The reason Keith didn't get drafted is because he ended his career at Kansas a little shaky with Bill Self supposely and also was injuried. The main reason he didn't get drafted is due to the fact he is a tweener guard (only really 6'3"-6'4"). He is not a good enough shooter to be a 2G, but doesn't have the PG skills yet to be a PG. Most teams want him to switch to a PG spot in the NBA and I think he could do it. He is a excellent slasher, a decent defender, but needs to improve his handles and outside shooting. He would fit perfectly in a uptempo offense that utilizes his athletic ability and his slashing ability. He has a lot of upside still as a player none the less. I think Dallas is a perfect fit for him in many ways.


----------



## soulhunter (Nov 2, 2004)

Our summer league team's looking pretty good. Michael Harris sounds pretty sweet, he averaged 20points and 11.7 rebounds per game as a 6'6 forward. Impressive


----------



## mff4l (Dec 31, 2004)

Player Ht. College Exp. 
Marquis Daniels 6-6 Auburn 2 
Devin Harris 6-3 Wisconsin 1 
Michael Harris 6-6 Rice R 
Keith Langford 6-4 Kansas R 
Rawle Marshall 6-7 Oakland (Mich.) R 
D.J. Mbenga 7-0 None 1 
Pavel Podkolzin 7-5 None 1 
Josh Powell 6-8 N.C. State 2 
Filiberto Rivera 6-2 UT-El Paso R


----------



## kamego (Dec 29, 2003)

I like Rivera, he was talked about being a higher 2nd round pick at parts of the year.


----------



## Tersk (Apr 9, 2004)

Whats his game like? Comparison?


----------



## kamego (Dec 29, 2003)

He is a pass first point guard to say the least. Very good size and plays solid defense. He has had trouble scoring lately but had 3.2 to 1 a/t this year. 46% from the field 37% from 3, almost 86% from FT.

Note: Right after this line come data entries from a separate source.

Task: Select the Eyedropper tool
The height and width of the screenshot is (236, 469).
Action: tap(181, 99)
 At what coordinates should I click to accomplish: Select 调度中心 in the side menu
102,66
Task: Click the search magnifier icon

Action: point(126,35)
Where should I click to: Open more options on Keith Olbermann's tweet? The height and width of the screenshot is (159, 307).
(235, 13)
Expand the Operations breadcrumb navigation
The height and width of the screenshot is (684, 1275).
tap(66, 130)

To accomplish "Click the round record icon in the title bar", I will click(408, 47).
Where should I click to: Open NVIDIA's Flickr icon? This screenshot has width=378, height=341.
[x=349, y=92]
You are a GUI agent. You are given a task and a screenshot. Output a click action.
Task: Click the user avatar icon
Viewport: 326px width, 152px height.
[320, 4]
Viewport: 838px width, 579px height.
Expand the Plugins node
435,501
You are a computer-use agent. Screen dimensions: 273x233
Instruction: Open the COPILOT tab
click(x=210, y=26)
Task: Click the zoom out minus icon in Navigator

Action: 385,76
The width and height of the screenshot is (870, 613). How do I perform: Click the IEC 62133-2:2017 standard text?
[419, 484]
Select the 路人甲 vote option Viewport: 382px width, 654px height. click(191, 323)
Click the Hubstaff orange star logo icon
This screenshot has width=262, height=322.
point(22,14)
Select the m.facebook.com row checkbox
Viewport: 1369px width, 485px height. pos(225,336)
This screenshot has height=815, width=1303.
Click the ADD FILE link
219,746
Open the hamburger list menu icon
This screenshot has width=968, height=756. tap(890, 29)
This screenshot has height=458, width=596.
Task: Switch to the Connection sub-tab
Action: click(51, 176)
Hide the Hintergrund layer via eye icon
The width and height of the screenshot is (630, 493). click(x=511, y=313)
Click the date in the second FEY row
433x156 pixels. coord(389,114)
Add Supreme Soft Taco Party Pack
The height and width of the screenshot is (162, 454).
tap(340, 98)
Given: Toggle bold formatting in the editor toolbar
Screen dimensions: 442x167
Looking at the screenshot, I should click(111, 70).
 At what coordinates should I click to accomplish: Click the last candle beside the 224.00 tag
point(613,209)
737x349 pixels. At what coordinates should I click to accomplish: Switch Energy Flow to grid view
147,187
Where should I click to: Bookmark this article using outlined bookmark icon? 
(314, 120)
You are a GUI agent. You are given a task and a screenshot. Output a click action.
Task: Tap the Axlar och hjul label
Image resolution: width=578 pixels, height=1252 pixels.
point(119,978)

I don't know who a good player to compare him to would be. He needs some work but has the skills to be a solid backup PG if he works on his game.


----------



## Gambino (Feb 11, 2004)

as a Texas and Big 12 fan. I liked Langford when he was at KU. But we just picked up a guard. I know who Klotz is but who is Harris, another guard???? If he is that tells me that D. Armstrong may not be back next season.


----------